K. Shah, D. H. Chang, J. Patel, R. J. Levine, S. Dimbil, E. Passano, J. A. Kobashigawa

Cedars-Sinai Smidt Heart Institute, Los Angeles, CA

Meeting: 2019 American Transplant Congress

Abstract number: B93

Keywords: Heart/lung transplantation, Pain

Session Information

Session Name: Poster Session B: Heart and VADs: All Topics

Session Type: Poster Session

Date: Sunday, June 2, 2019

Session Time: 6:00pm-7:00pm

 Presentation Time: 6:00pm-7:00pm

Location: Hall C & D

*Purpose: Chronic pain syndromes prior to heart transplantation (HTx) are not uncommon. However, the use of morphine equivalents in higher doses may be indicative of certain personality traits. It has been demonstrated in kidney transplant (KTx) patients that the use of high doses of pain medications results in less optimal outcome post-KTx. It is not known whether this risk also applies to HTx candidates. Therefore, we sought to answer this question.

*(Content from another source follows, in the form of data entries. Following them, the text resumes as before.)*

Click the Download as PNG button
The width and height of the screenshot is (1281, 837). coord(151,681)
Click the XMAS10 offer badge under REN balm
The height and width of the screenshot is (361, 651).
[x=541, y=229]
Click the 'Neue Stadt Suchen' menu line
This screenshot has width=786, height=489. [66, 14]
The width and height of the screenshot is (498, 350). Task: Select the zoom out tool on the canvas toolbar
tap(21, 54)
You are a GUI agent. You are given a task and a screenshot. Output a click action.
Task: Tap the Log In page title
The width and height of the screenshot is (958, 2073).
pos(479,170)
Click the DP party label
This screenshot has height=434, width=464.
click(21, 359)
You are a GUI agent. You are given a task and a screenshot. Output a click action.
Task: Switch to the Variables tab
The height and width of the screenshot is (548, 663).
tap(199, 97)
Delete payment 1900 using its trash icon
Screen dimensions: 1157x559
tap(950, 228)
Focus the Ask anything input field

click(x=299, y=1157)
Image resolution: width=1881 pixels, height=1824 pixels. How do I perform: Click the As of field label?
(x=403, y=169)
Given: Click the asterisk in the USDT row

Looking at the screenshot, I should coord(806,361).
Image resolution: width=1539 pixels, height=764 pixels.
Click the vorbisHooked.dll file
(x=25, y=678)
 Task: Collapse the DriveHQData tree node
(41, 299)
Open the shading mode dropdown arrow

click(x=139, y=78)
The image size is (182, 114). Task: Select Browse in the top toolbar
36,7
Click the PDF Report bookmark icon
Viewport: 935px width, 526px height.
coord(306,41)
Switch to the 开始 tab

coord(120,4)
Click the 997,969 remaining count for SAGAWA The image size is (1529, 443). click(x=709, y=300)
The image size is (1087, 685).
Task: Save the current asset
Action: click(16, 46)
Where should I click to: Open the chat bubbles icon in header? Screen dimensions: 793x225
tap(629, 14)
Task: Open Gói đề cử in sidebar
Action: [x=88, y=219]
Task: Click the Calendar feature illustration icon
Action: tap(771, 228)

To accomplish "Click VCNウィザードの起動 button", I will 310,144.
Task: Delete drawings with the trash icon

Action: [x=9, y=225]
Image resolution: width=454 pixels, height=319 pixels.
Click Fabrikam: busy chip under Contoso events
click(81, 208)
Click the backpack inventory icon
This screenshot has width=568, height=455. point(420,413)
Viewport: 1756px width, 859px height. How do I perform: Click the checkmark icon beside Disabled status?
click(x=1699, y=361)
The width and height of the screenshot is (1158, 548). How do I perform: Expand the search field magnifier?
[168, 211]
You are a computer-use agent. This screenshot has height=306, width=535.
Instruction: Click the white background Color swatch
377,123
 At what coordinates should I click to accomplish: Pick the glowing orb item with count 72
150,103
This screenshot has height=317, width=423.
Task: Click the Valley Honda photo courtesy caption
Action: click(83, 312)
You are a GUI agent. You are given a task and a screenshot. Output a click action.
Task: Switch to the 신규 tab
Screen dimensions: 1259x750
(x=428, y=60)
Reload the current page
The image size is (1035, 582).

*Methods: Between 2010 and 2017, we assessed 228 HTx candidates on pain medications for the 6-months prior to HTx and adjusted the dosages to morphine equivalents (ME) per day. Patients were divided into the following groups: 1-10 ME/day (n=67), 11-20 ME/day (n=65), and 21+ ME/day (n=96). Post-heart transplant first-year endpoints included: % non-compliance (described as missed clinic appointments), freedom from any treated rejection (ATR), acute cellular rejection (ACR) and antibody-mediated rejection (AMR). Other endpoints included 3-year survival, freedom from CAV (as defined by stenosis greater 30% by angiography), freedom from non-fatal major adverse cardiac events (NF-MACE: myocardial infarction, new congestive heart failure, percutaneous coronary intervention, implantable cardioverter defibrillator/pacemaker implant, stroke). These results were compared to a control group with no opiate use 6-months prior to HTx (n=357).

*Results: Patients who were on high doses of morphine equivalents had similar 1 and 3-year post-transplant outcomes when compared to patients on low doses of morphine and the control group. However, high-dose opioid users were significantly more likely to have more missed clinic appointments (see table).

*Conclusions:

The use of pain medications prior to HTx should be considered when evaluating potential heart transplant candidates. Patients who use high doses of opiates are of greater risk for non-compliance post-transplant.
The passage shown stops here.